Economia

Sem intervenção do BC, dólar ameniza alta e fica estável

Da Redação ·





SÃO PAULO, SP, 23 de maio (Folhapress) - Depois de ter subido quase 0,5 ponto percentual pela manhã com a queda generalizada nas Bolsas internacionais, o dólar à vista -referência para as negociações no mercado financeiro- amenizou a alta durante a tarde e fechou com leve valorização de 0,05%, cotado a R$ 2,047 na venda.

A contração da indústria chinesa pela primeira vez em sete meses aumentou a procura dos investidores por aplicações consideradas mais seguras, como o dólar, o que estimulou a alta da cotação da moeda no dia.

O movimento, porém, foi amenizado por algumas grandes operações pontuais de venda de dólares no mercado, segundo operadores consultados pela reportagem.

A moeda chegou a oscilar acima de R$ 2,05 ao longo do dia, nível que era considerado por operadores como um teto para uma banda informal imposta pelo governo, a qual seria confortável tanto para a inflação quanto para as empresas no país.

A autoridade, no entanto, não atuou no mercado de câmbio. Sua última atuação foi em 27 de março, quando realizou leilão de swap tradicional -equivalente a venda de dólares no mercado futuro- quando a cotação da moeda chegou a R$ 2,03 na venda.

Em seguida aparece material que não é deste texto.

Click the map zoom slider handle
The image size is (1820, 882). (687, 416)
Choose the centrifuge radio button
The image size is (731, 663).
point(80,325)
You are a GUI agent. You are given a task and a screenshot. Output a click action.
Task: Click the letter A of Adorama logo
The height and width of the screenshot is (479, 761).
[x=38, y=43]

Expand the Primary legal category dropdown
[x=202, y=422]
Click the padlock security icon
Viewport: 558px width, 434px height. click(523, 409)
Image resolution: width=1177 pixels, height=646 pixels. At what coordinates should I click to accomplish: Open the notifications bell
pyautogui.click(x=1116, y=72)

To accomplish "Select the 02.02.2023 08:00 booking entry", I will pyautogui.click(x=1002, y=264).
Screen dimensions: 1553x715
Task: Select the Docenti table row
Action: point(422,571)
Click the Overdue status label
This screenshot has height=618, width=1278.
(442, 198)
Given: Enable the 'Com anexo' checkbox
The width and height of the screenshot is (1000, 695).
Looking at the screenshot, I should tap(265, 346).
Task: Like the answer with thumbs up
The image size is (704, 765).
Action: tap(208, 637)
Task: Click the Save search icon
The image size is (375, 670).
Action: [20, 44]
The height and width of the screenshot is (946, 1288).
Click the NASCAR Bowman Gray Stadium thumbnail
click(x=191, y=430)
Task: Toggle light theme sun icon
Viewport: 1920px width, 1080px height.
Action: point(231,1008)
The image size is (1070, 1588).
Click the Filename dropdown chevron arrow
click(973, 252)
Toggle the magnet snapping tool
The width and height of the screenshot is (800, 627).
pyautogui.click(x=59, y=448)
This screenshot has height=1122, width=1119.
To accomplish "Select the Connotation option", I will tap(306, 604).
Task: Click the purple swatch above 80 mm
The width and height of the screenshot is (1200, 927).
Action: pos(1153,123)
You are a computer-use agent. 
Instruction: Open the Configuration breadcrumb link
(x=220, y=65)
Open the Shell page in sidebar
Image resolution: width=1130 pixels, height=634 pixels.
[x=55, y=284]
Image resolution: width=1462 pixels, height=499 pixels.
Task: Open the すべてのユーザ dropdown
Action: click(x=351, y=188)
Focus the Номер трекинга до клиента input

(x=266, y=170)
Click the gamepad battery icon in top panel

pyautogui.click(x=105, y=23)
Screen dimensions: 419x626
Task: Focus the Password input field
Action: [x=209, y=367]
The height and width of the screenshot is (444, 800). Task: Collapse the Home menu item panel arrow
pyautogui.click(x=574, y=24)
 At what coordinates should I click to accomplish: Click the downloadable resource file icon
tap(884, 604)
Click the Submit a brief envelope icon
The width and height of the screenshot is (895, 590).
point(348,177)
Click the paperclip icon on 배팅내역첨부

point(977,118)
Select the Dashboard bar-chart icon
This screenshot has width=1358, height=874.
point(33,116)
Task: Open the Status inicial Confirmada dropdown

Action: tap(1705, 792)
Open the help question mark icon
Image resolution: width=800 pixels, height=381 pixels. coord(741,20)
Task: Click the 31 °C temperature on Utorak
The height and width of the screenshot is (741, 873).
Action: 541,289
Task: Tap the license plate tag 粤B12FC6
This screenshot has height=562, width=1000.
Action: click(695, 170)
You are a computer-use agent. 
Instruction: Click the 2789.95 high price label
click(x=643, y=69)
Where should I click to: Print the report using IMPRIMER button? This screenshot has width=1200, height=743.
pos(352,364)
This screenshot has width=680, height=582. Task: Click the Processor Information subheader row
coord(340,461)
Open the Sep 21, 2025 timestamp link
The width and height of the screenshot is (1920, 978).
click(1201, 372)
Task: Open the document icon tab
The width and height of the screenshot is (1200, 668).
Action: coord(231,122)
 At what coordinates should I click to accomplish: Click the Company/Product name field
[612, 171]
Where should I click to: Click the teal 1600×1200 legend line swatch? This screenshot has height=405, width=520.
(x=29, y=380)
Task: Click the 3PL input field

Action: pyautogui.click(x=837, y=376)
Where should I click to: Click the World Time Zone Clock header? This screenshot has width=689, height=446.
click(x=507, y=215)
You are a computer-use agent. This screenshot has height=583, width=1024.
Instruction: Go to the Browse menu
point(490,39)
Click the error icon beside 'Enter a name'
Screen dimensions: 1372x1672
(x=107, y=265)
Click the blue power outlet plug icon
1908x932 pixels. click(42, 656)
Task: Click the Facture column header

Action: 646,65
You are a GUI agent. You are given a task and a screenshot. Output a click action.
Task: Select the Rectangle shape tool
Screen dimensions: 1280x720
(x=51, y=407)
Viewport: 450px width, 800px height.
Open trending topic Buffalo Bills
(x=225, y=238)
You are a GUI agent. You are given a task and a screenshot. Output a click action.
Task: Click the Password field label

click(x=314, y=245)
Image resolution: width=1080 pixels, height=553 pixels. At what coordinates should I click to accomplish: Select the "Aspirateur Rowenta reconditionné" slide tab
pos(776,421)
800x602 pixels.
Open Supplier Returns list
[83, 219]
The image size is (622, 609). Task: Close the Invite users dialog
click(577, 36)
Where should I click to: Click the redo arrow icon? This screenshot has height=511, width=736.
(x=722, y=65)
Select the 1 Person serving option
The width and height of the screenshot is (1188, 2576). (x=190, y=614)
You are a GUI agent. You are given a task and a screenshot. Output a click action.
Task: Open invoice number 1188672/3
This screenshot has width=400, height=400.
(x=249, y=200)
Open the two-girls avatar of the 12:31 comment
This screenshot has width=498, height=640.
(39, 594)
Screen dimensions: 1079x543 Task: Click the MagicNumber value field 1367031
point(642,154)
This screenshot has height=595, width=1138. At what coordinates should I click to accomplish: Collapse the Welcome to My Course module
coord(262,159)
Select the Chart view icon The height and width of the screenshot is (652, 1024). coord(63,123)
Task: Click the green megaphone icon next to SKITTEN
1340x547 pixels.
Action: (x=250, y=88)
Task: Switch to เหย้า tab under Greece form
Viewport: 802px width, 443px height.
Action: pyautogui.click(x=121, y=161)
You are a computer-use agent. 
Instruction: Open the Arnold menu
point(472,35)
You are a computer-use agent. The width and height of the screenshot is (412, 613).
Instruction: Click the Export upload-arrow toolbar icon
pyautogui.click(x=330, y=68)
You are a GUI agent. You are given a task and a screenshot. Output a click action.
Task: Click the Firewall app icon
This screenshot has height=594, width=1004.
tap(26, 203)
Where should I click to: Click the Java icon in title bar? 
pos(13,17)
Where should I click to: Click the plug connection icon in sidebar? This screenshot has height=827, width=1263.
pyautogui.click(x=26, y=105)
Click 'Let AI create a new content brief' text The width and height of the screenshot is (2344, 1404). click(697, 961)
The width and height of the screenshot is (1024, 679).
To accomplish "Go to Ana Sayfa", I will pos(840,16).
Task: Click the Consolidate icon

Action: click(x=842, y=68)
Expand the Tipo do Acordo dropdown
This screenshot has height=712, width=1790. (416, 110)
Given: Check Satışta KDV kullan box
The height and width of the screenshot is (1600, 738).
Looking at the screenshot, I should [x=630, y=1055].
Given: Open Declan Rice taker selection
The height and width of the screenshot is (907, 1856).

"O governo avisou que só vai voltar a intervir no câmbio quando houver volatilidade [alta ou baixa abrupta na cotação da moeda], mas nos últimos dias o comportamento do dólar tem sido consistente", avalia Reginaldo Galhardo, gerente de câmbio da Treviso Corretora.

Para Waldir Kiel, da H. Commcor, o BC pode não ter atuado no câmbio hoje porque vê uma entrada "mais pesada" de dólares no país em breve.

"A Petrobras emitiu uma série de títulos no exterior nos últimos dias e sua presidente, Graça Foster, já disse que parte desse recurso virá para o país. Uma oferta maior de dólares no Brasil fará com que a cotação da moeda caia naturalmente", afirma Kiel.

Segundo operadores, o que tem afastado os investimentos externos no país, diminuindo o volume de dólares no mercado e estimulando a alta de sua cotação, é o intervencionismo do governo Dilma na economia.

Tal intervencionismo impediu a Petrobras de subir a gasolina, fez os bancos públicos reduzirem juros para forçar competição com os privados, diminuiu o ganho das empresas de energia para tornar mais barato o custo da eletricidade e promoveu o corte de uma série de impostos.

O dólar comercial, utilizado no comércio exterior, fechou o dia em leve queda de 0,19%, para R$ 2,046 na venda.